A completely constructed Control plate, for a Fender® Telecaster®, wired to the modern standard - 3 way switching, 1 volume, 1 tone, bridge, both and neck - as we all know and love.
Built using the highest spec parts - CTS pots, Oak Grigsby Switch, Cornell dubillier cap, 22 AWG vintage cloth hookup wire and a switchcraft socket, all connected together, ready to do, and mounted onto a beautifully plated control plate and barell knobs fitted.
The Standard Parts
This particular model is specifically designed to be used with single coils; simply because it’d get pretty daunting pretty quickly if we let you tweak every single part.
Pots – we always use CTS pots where we can, they’re top quality, they’ve got an exceptionally long life span, they’re what’s been used on the Telecaster® since day one, and let’s be honest, that’s the tone we’re chasing with this assembly.
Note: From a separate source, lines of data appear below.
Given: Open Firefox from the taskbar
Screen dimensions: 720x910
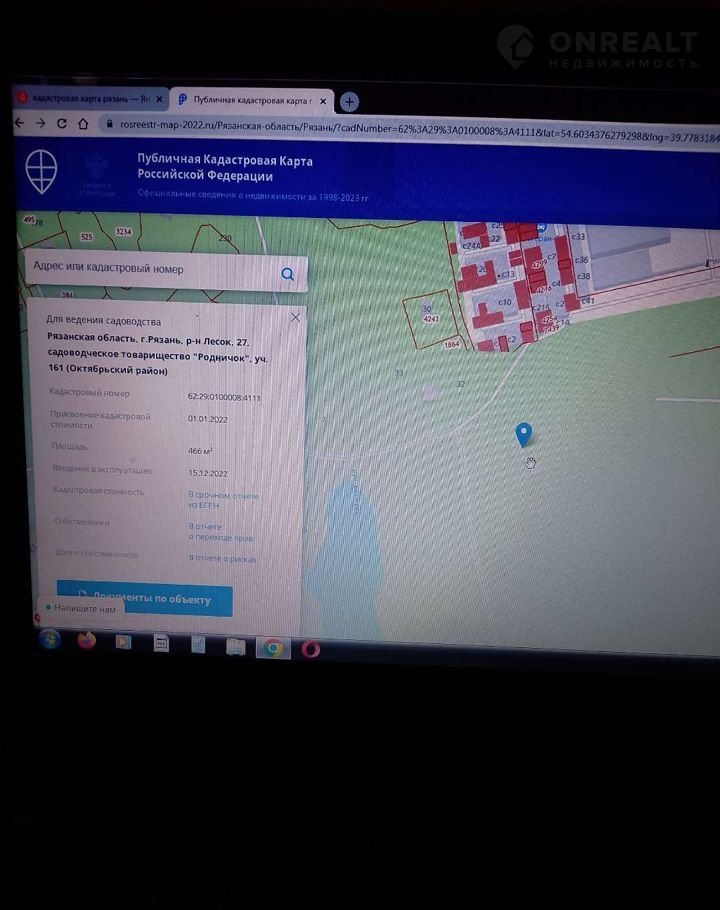Looking at the screenshot, I should pyautogui.click(x=87, y=641).
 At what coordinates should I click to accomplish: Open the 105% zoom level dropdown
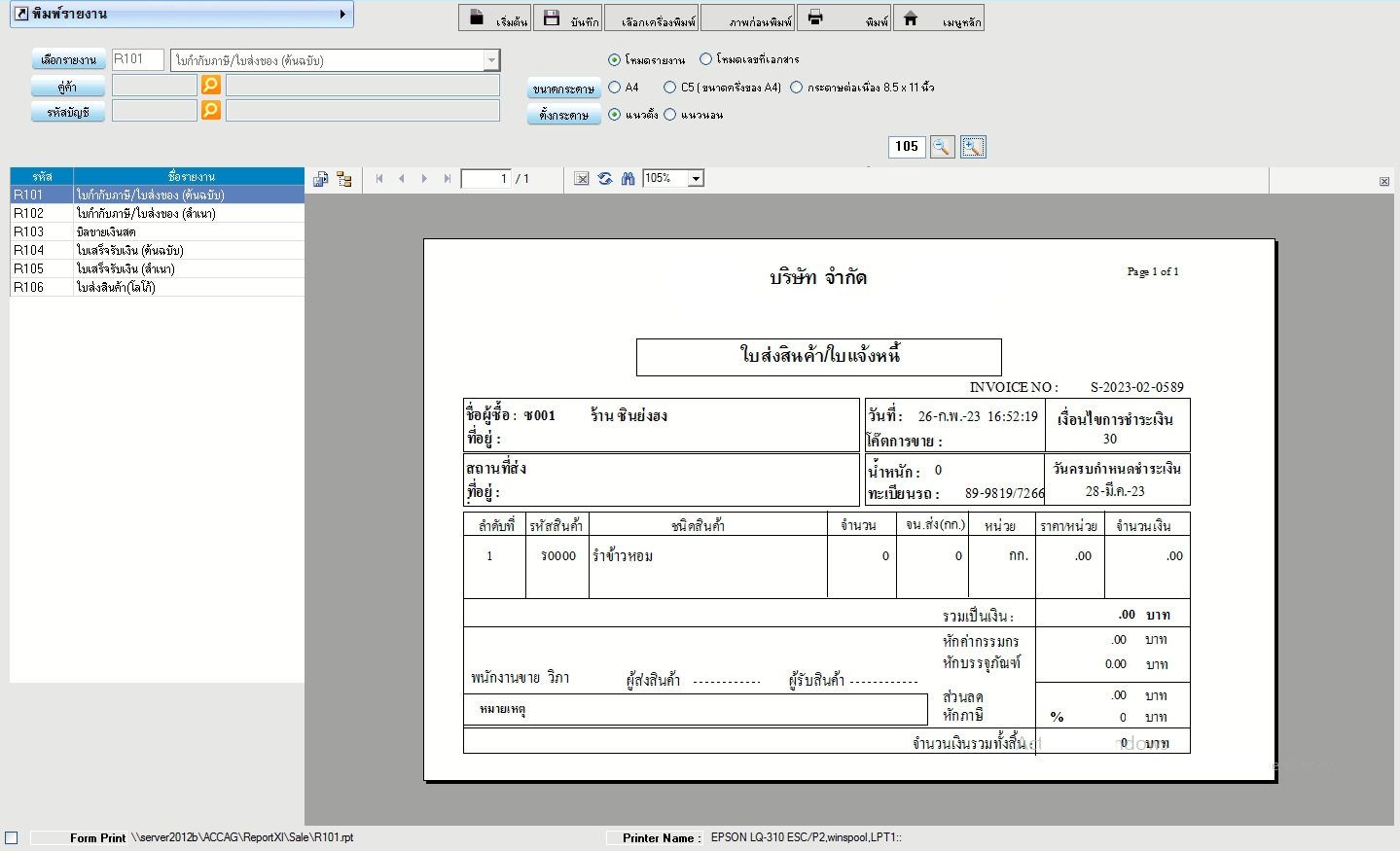[x=696, y=179]
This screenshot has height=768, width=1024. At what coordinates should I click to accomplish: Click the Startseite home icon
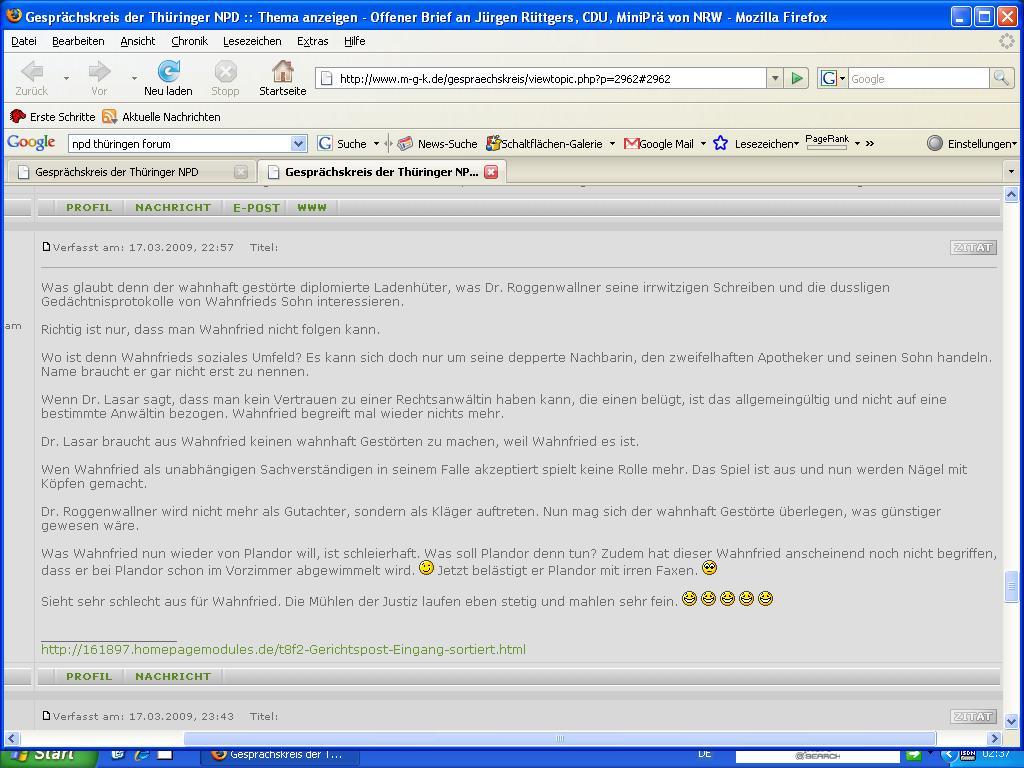[282, 71]
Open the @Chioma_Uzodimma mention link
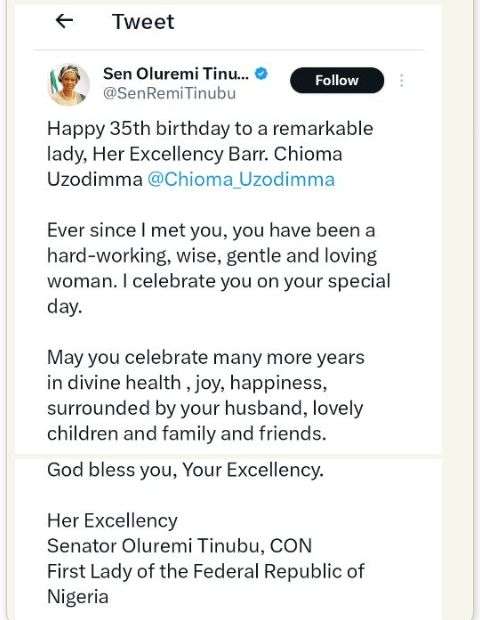 [x=241, y=179]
Caps – You’ll see various discussions out there about which cap is the best, “which value/which voltage/what materials are going to give me the best tone?” – And there’s a whole raft of opinions as to the right answer. Rather than get drawn into it, we’ve kept it simple – you’re getting a 0.047, 100v Cornell Dubliner Orange Drop cap. Not because we don’t subscribe to the whole “great cap debate” – but it’s just the most bang for your buck you’re going to get. It matches up to the originals in terms of electrical specification.
Wire – we use vintage correct 22 AWG black and white cloth covered waxed wire. A dream to work with and has no adverse effects on your tone.
Socket – That’ll be a Switchcraft standard Mono, best in the business if you ask us, dead simple to get your head around how it works, and just like CTS – will probably outlast every other part on a guitar.
3 Way - This is what we’d call the standard setup for your average Telecaster® - it’s a full sized switch that’ll give you Bridge, Bridge and Neck in parallel and the Neck on its own – exactly how you’d expect if you’ve played any Tele® since about 1967! (Before then – wiring was a little different to say the least!)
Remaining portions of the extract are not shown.